EZB-Chef Mario Draghi bekräftigte nach der Entscheidung das Billiggeldversprechen der Zentralbank. Ein Preisverfall auf breiter Front droht laut Draghi aber nicht. „Wir sehen insgesamt keine Deflation auf uns zukommen“, sagte Draghi. Es sei allerdings eine „längere Phase“ niedriger Inflation zu erwarten. Danach werde sich diese schrittweise dem angestrebten Niveau annähern, fügte er hinzu. Details zu der erwarteten Preisentwicklung werde die EZB in den Konjunkturprognosen im Dezember vorlegen. Niedrige Zinsen verbilligen tendenziell Kredite und Investitionen und kurbeln so die Wirtschaft an. Das stärkt den Preisauftrieb. Die EZB sieht Preisstabilität bei knapp unter 2,0 Prozent Jahresteuerung.

Euro stürzt ab

Nach der EZB-Entscheidung zogen die Börsenkurse an - der deutsche Leitindex DAX stieg etwa auf ein neues Rekordhoch von 9.143,16 Punkten. Der Euro stürzte dagegen ab.

„Untergrenze noch nicht erreicht“

Die EZB hat laut Draghi ihr Pulver nach der jüngsten Leitzinssenkung noch nicht verschossen. „Wir haben die Untergrenze noch nicht erreicht und könnten den Zins grundsätzlich weiter senken“, betonte der EZB-Präsident. Die Zentralbank sei bereit, alle „zur Verfügung stehenden Instrumente einzusetzen“. Dazu gehöre theoretisch auch eine Neuauflage der vor rund zwei Jahren eingesetzten langfristigen Kreditlinien für Banken. Auf der jüngsten Zinssitzung sei das aber „kein großes Thema“ gewesen.
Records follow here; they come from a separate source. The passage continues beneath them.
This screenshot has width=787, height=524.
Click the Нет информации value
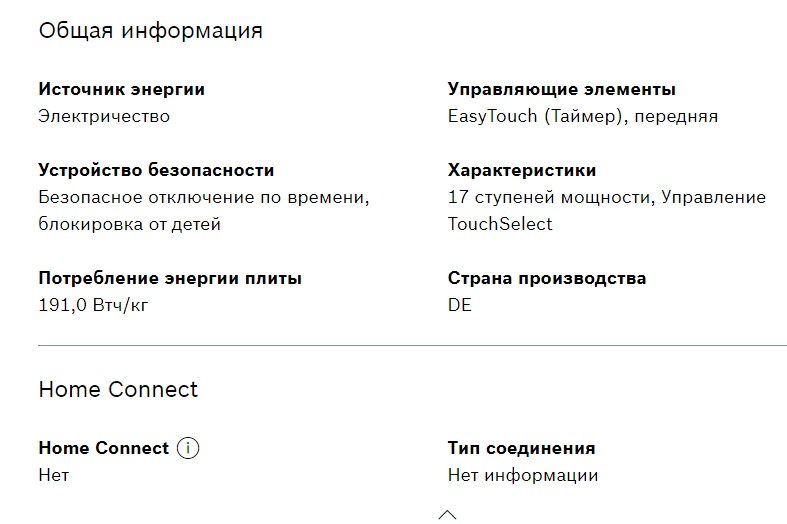[522, 475]
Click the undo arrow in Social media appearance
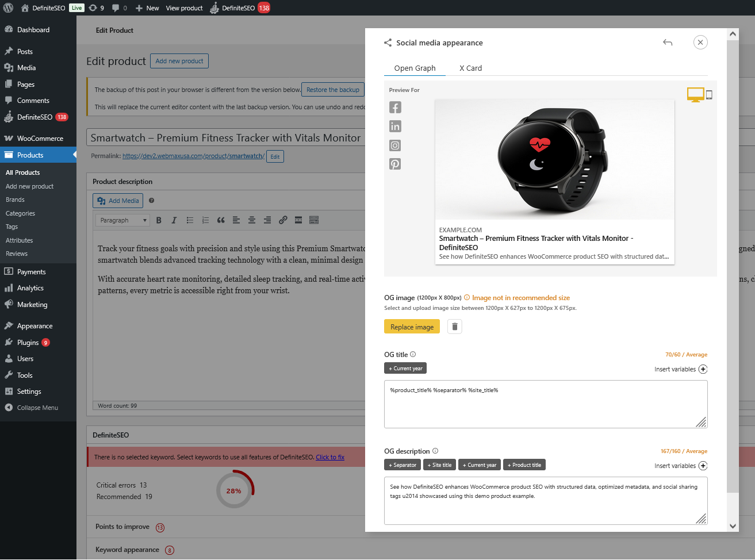 click(x=668, y=42)
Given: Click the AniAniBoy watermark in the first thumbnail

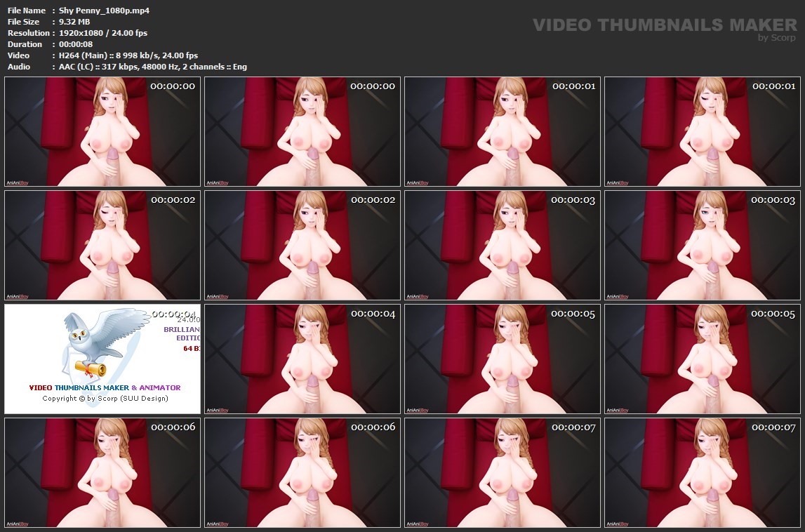Looking at the screenshot, I should point(18,182).
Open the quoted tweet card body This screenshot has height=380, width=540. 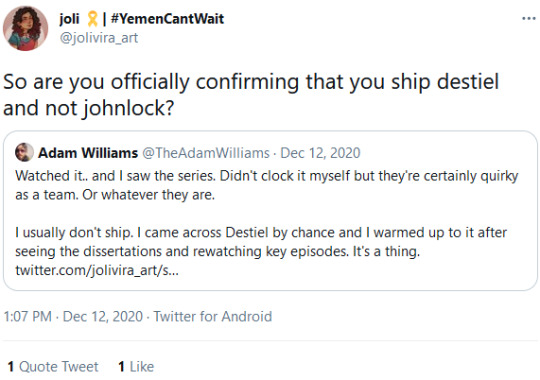[270, 210]
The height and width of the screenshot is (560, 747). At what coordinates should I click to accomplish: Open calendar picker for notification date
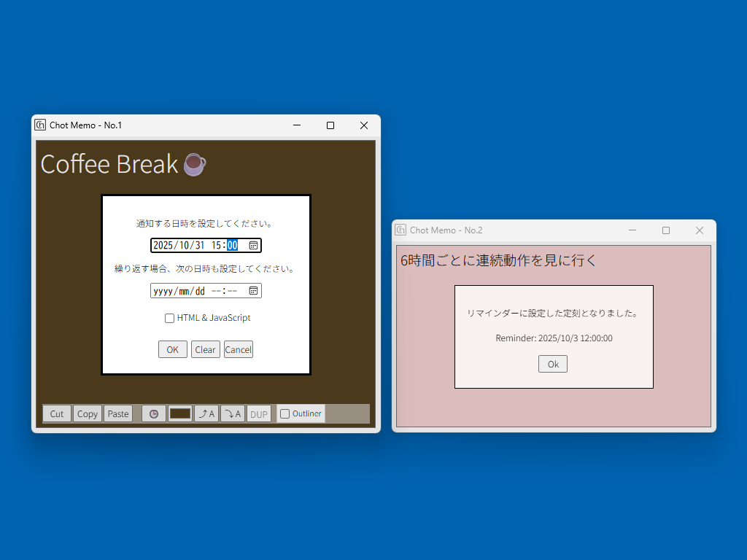coord(253,246)
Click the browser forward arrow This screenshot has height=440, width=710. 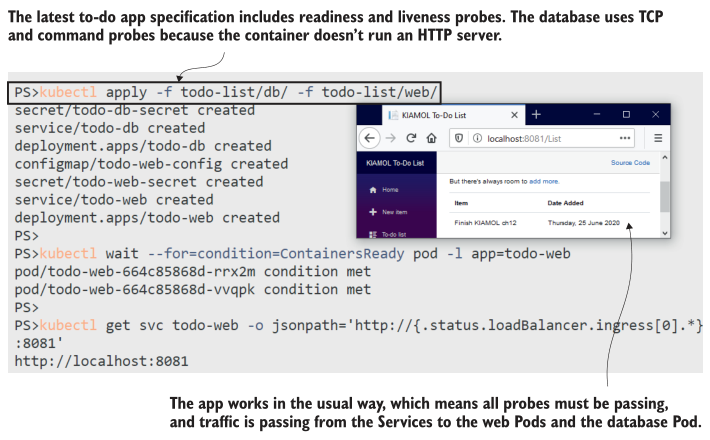point(390,138)
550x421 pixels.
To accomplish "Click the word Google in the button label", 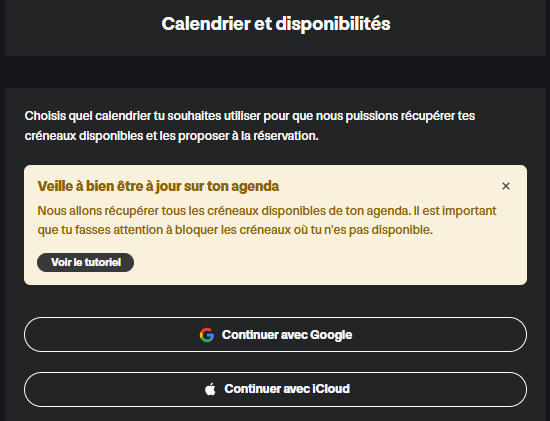I will (x=331, y=335).
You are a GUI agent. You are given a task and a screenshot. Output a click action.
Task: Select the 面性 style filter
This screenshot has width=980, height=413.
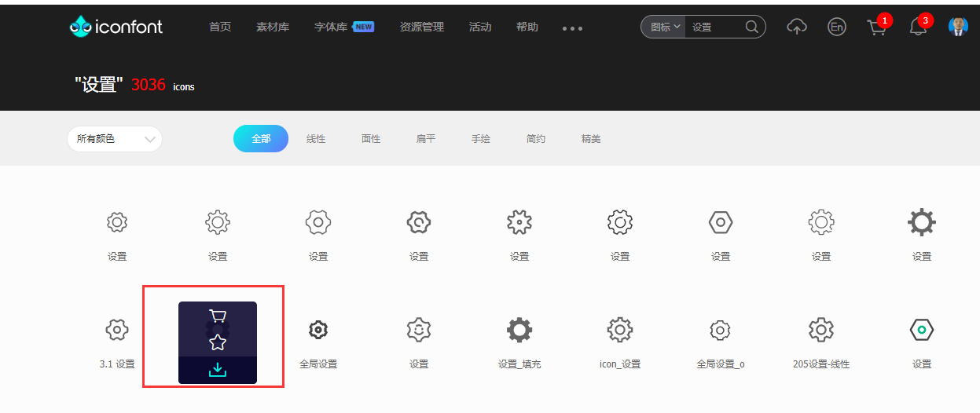[x=371, y=139]
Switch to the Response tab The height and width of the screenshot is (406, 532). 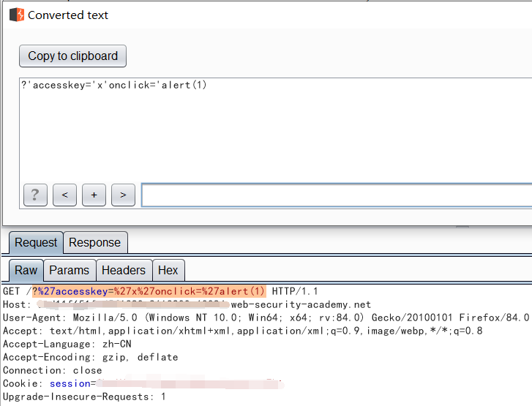94,243
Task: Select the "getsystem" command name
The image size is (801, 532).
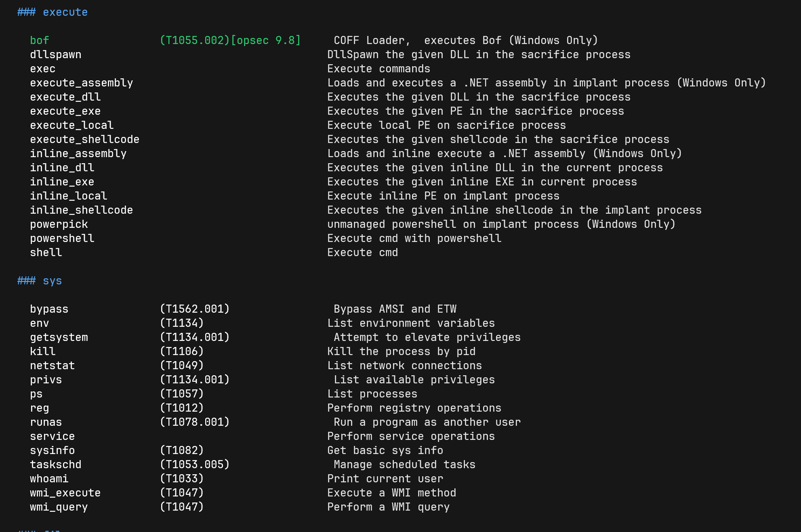Action: 59,337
Das deutsche EZB-Direktoriumsmitglied Jörg Asmussen hatte zu Beginn der Woche vor Rückschlägen in der Euro-Schuldenkrise gewarnt. Die wirtschaftliche Erholung sei „schwach, fragil und ungleichmäßig“, sagte Asmussen am Dienstag in Stockholm. Die jüngsten Wirtschaftsdaten hätten einen schwachen Start ins Schlussquartal angedeutet. Asmussen betonte allerdings auch, dass sich die Stimmungsindikatoren auf hohem Niveau bewegten.

Zweifel an Sinnhaftigkeit

Üblicherweise orientiert sich die EZB nicht an einzelnen monatlichen Inflationsdaten, sondern am mittelfristigen Ausblick. Zum Teil ist der geringe Preisdruck auch eine Folge der politisch gewollten Sparmaßnahmen in einigen Krisenländern. Da Banken bereits seit Jahren extrem günstig an EZB-Geld kommen, es aber nicht an Unternehmen weiterreichen, ist umstritten, ob die weitere Zinssenkung in den Krisenländern positive Auswirkungen haben wird.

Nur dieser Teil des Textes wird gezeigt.